Foisonnante décoration en gothique flamboyant sur l'élévation sud. |
Le
transept et ses croisillons, XIIIe siècle (1/2).
Le transept a été construit après l'achèvement des parties
hautes de la nef. Les historiens, comme Jean Vallery-Radot
et Jacques Thirion donnent la période 1260-1280.
Les croisillons nord et sud offrent quelques différences
dans leur architecture et leur ornementation. Certes,
ils ont chacun deux travées couvertes d'une voûte
d'ogives quadripartite, ils ont le même type d'élévation
à deux niveaux séparés par une coursière et la même
grande baie riche d'un vitrail du XIXe siècle.
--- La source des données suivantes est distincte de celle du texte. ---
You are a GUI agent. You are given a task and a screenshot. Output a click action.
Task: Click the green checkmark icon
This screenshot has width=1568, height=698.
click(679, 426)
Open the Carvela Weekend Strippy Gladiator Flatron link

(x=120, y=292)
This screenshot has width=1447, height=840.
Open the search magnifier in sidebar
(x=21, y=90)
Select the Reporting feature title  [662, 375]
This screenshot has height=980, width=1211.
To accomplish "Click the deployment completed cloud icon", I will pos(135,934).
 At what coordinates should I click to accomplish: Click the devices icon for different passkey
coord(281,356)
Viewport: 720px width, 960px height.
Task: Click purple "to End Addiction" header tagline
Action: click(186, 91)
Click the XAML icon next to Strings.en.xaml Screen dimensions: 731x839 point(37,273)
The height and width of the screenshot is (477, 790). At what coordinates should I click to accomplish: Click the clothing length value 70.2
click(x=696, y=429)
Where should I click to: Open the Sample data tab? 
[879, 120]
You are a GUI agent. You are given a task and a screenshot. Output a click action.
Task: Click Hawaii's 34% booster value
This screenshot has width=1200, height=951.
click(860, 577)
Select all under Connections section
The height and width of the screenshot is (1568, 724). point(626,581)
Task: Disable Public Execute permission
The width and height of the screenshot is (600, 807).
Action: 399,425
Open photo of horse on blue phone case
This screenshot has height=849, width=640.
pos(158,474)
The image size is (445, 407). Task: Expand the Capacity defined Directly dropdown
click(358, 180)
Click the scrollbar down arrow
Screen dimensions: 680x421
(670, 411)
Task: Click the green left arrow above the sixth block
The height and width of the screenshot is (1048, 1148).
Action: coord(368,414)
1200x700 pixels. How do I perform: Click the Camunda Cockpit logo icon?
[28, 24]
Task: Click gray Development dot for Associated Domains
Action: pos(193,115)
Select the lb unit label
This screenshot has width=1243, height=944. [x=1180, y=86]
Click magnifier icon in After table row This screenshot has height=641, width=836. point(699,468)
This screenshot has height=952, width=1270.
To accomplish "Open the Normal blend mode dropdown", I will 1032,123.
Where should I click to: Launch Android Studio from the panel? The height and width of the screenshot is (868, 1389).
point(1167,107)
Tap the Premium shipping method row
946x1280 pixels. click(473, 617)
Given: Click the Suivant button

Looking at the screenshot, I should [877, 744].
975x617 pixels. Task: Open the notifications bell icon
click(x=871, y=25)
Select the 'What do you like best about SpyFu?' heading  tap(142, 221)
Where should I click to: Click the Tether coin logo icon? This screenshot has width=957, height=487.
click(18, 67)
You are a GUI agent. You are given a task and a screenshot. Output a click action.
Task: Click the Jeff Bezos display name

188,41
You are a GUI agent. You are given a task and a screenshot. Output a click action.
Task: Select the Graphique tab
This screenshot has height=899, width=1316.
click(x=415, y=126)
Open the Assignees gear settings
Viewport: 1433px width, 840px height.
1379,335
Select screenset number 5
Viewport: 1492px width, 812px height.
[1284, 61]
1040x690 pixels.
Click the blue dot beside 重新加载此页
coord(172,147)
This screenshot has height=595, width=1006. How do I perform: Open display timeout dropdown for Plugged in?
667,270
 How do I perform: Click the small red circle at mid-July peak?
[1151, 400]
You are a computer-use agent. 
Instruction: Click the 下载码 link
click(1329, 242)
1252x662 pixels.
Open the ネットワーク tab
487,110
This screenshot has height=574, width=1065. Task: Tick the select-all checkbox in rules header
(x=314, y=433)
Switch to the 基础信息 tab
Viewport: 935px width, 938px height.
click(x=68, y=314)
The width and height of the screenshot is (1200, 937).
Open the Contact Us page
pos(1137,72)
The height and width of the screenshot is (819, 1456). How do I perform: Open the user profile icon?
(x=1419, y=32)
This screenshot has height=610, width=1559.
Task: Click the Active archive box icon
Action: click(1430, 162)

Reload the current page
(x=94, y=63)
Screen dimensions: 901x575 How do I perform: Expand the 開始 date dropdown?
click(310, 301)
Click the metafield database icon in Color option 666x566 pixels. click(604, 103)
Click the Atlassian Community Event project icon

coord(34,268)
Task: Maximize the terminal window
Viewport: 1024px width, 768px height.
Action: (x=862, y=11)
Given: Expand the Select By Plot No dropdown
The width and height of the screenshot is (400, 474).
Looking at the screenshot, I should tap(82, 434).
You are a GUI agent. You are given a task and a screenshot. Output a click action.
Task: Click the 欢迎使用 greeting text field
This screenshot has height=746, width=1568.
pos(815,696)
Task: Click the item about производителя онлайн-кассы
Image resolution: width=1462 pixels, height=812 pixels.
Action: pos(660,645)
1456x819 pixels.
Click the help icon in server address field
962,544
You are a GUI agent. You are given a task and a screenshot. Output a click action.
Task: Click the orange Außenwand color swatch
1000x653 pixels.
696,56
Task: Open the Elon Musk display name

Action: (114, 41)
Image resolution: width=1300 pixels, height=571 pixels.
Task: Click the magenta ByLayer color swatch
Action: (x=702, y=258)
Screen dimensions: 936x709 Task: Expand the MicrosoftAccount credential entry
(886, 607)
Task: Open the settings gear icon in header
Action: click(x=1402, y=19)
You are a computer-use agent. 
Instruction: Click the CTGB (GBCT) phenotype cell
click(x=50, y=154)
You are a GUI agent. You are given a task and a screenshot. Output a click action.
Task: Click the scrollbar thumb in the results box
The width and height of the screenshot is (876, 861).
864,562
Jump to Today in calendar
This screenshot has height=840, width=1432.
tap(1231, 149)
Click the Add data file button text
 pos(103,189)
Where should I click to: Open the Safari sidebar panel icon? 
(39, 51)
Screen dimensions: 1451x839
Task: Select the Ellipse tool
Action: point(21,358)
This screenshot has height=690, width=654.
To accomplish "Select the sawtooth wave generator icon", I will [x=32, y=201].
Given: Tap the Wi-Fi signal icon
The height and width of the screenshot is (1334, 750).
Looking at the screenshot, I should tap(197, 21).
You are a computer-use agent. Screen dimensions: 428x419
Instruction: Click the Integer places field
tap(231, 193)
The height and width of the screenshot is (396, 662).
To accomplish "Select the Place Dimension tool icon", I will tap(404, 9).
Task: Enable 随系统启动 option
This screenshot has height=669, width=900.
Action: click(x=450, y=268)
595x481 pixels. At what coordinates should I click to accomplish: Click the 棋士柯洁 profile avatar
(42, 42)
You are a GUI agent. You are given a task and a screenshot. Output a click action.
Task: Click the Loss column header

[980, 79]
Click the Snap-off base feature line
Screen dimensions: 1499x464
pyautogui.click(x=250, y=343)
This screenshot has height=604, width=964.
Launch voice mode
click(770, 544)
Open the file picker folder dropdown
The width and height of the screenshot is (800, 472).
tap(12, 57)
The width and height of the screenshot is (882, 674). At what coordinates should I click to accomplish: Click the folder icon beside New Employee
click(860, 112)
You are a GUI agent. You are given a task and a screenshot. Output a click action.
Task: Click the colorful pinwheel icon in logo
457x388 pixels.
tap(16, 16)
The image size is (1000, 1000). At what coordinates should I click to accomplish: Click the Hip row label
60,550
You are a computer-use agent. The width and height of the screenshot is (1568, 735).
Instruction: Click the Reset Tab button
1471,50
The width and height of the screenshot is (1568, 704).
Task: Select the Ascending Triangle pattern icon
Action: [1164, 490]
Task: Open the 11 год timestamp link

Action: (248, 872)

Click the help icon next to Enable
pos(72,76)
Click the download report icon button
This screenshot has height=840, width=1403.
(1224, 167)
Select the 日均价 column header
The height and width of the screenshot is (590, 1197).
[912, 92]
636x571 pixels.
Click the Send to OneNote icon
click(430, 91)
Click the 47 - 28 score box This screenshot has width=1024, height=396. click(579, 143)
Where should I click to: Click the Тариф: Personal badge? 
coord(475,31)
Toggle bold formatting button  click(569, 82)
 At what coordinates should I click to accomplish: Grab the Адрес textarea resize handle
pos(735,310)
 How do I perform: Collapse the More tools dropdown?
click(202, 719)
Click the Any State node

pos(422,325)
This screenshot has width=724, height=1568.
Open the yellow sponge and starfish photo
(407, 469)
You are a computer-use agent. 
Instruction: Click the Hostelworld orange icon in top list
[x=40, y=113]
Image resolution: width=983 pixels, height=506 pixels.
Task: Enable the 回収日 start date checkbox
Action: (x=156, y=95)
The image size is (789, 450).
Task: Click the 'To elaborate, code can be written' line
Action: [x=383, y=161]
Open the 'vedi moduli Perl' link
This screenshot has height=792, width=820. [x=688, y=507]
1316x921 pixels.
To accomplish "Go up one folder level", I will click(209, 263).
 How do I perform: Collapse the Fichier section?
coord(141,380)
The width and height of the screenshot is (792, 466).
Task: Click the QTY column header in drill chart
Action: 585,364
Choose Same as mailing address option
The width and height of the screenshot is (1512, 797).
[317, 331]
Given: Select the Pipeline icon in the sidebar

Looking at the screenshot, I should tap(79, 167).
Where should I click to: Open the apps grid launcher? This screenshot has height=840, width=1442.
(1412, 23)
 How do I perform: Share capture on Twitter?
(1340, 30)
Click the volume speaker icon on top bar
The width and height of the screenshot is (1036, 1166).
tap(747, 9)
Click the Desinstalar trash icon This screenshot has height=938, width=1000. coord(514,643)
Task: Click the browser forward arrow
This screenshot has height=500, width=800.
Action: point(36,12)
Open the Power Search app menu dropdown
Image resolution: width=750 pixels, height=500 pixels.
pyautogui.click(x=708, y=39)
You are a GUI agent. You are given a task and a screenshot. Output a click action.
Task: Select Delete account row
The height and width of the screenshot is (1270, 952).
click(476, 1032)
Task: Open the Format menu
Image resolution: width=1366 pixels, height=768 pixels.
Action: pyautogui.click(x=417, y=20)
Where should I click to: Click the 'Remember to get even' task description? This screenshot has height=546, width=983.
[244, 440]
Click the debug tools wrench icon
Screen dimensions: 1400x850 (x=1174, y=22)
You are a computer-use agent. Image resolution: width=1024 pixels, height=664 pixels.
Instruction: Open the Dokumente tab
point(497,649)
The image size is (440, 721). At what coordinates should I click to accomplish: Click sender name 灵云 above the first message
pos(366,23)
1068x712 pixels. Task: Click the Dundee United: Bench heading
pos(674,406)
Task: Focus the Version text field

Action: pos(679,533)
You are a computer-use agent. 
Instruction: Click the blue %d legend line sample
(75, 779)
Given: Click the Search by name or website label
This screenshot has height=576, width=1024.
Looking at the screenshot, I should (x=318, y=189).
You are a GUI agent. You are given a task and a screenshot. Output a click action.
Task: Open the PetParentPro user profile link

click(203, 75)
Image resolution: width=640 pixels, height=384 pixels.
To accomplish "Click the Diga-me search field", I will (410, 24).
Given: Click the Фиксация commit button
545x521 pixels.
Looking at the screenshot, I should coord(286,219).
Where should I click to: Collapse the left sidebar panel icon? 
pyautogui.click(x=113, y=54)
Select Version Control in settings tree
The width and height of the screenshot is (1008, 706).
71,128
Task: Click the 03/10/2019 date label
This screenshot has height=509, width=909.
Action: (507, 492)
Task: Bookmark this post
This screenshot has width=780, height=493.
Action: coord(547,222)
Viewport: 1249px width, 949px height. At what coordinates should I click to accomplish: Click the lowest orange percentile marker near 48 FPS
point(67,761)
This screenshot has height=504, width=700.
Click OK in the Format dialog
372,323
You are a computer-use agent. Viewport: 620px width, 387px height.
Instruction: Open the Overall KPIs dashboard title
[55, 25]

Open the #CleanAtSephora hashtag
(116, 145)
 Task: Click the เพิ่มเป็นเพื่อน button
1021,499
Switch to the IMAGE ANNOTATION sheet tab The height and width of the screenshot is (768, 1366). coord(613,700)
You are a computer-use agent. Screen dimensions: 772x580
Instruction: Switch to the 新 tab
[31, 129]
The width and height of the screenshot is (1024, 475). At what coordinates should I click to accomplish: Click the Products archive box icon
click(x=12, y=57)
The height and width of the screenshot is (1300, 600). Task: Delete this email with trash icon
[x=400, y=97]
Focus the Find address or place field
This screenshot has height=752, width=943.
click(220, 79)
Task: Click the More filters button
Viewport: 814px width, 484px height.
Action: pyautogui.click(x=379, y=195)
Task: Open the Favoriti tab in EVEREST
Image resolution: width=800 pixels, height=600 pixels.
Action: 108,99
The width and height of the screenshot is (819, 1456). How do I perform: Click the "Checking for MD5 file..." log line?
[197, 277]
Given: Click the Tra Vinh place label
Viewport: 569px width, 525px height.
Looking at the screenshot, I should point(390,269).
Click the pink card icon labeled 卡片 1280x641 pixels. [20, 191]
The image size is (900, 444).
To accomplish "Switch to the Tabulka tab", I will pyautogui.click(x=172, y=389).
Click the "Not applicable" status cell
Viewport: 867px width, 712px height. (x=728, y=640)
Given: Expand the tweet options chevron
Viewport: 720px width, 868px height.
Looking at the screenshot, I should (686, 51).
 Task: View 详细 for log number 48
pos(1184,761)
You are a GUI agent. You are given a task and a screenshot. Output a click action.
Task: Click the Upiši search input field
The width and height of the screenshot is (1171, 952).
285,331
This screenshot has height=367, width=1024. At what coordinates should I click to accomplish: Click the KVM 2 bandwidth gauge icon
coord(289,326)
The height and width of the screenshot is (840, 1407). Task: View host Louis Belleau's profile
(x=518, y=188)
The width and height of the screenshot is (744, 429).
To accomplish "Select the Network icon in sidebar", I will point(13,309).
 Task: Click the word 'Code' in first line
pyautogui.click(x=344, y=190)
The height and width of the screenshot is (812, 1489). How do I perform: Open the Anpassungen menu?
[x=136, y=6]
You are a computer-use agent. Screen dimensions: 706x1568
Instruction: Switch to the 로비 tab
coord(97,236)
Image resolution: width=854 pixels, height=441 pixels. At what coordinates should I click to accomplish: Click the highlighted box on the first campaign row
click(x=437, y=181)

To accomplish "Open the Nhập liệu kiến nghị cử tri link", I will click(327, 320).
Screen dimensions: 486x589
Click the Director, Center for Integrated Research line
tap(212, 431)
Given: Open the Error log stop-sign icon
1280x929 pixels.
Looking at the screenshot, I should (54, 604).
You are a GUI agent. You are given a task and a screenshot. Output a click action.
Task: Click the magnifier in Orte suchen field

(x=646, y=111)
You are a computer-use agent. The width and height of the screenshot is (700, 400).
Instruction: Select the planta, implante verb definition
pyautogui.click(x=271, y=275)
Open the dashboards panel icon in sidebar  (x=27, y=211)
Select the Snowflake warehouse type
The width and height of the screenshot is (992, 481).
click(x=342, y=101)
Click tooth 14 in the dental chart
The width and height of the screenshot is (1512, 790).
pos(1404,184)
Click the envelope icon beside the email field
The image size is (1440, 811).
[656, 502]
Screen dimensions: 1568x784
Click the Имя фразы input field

Mais
contrairement à la nef,
la proportion donnée aux étages paraît plus équilibrée.
Les coursières abritent, au nord et au sud, des statuettes
de la fin du XIIe siècle représentant les apôtres
(avec une tête souvent refaite au XIXe siècle).
Entre les croisillons, le style diffère : au nord,
la sobriété ; au sud,
la profusion.
Au sud,
on observe une construction richement ornée d'arcatures
aveugles de différente taille, de rosaces, de polylobes,
etc. (photos ci-dessus, ci-contre et plus
bas). Le tout dans une disposition sans grand ordre.
Sur le côté oriental de ce croisillon, deux niches
peu profondes accueillent deux autels et leurs peintures
murales des XIIIe et XIXe siècles (photo ci-dessous).
Au nord,
le style rayonnant domine dans une disposition sobre
et monumentale. Une grande
chapelle baroque dédiée à saint Pierre, saint Léonard,
saint Jérôme et saint Michel vient compléter
l'arcature un peu froide qui orne le premier niveau
de l'élévation.
Les grandes verrières des deux baies 117
au nord et 118
au sud reçoivent des créations du XIXe siècle
(ateliers étienne Thevenot en 1845-48 et Nicolas Coffetier
en 1873).
Pour donner un peu de chaleur à l'arcature rayonnante
du bras
nord, on y a disposé une suite
de petits tableaux datés du milieu du XVIIe siècle
et illustrant la Passion. à l'origine, payés par le
chanoine trésorier de la cathédrale, ils ont été conçus
pour orner la chapelle
axiale.
Dix-huit de ces panneaux ont été sauvegardés à la Révolution,
mais il n'en subsiste que douze. Au XIXe siècle, on
leur rajouta une huile sur toile de la Présentation
au temple. Le peintre Gabriel Herson, venu
de Falaise et installé à Bayeux,
reçut commande de ce programme.
L'historien Emmanuel Luis explique dans l'ouvrage de
référence Bayeux, joyau du gothique normand,
que ces petits tableaux ont été conçus, selon
la pratique courante de l'âge classique, à partir
de modèles gravés. En effet, les toiles des maîtres
donnaient souvent lieu à un transfert sur gravure, ce
qui permettait leur reproduction imprimée.
---»» Suite 2/2
à droite.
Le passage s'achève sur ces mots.